**PROBLEM TO SOLVE:** Return every line in the items below that contains the word "Instruction".

**GIVEN DATA:**

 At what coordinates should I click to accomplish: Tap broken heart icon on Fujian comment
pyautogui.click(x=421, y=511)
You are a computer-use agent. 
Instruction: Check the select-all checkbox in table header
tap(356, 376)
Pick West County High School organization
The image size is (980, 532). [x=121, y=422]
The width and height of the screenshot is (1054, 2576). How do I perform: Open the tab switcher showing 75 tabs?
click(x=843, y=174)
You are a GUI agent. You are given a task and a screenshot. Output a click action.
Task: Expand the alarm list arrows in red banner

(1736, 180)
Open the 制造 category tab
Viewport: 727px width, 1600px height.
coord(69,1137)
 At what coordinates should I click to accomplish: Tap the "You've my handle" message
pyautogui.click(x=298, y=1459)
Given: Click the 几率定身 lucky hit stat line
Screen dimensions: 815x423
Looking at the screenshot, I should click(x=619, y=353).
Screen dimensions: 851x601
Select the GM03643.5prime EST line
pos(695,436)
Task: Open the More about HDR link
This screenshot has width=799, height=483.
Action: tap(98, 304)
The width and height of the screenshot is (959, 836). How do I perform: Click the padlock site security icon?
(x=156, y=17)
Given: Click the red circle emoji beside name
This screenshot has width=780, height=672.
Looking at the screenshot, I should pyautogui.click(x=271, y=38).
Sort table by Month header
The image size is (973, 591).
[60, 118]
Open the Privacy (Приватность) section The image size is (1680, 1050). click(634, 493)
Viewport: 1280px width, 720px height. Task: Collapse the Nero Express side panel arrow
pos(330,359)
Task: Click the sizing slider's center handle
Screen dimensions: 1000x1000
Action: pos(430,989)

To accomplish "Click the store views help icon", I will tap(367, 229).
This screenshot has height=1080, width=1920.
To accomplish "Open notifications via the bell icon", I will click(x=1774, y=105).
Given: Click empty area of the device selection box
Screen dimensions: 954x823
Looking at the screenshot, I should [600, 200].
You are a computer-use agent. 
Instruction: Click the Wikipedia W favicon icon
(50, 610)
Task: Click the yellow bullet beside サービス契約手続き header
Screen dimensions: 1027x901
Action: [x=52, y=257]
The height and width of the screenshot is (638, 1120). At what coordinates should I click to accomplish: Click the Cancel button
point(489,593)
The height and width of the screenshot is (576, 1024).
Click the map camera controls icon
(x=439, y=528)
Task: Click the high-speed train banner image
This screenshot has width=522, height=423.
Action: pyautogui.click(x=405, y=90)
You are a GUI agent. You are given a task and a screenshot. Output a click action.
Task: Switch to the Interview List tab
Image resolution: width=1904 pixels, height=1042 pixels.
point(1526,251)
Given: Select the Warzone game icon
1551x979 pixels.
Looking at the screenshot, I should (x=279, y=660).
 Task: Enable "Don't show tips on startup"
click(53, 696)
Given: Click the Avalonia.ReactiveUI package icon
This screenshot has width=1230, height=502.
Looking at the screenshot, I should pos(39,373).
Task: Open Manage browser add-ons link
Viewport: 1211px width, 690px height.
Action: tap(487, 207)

**RESULT FOR THIS EXERCISE:**
Instruction: Check the select-all checkbox in table header
Instruction: Click the Wikipedia W favicon icon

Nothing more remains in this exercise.